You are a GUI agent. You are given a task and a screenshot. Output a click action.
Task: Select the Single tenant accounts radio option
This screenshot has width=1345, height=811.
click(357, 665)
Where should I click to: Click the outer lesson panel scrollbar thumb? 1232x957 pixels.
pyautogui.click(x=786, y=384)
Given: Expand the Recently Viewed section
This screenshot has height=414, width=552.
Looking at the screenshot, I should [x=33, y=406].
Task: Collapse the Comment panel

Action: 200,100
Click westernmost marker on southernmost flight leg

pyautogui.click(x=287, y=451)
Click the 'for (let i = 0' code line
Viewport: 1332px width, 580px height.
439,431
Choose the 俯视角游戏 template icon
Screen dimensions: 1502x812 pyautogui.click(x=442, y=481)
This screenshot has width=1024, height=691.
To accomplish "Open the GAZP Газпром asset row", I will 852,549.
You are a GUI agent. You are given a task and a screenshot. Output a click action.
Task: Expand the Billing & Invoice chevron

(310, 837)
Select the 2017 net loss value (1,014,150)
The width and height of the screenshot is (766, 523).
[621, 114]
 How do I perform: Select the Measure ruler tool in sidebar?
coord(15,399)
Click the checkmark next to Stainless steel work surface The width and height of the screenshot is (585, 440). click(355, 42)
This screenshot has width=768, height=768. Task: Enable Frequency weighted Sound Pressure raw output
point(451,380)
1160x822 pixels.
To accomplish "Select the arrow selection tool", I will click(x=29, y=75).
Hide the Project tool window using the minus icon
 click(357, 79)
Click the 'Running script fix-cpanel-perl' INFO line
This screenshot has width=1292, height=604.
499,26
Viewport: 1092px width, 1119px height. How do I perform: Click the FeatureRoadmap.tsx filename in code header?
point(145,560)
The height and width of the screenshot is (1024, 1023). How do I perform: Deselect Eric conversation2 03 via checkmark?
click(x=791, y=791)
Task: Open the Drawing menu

** EXERCISE AIM **
State how many lines in the rows above contain the string "Expand", with case counting, and give only the number.

** ANSWER FOR THE TASK **
2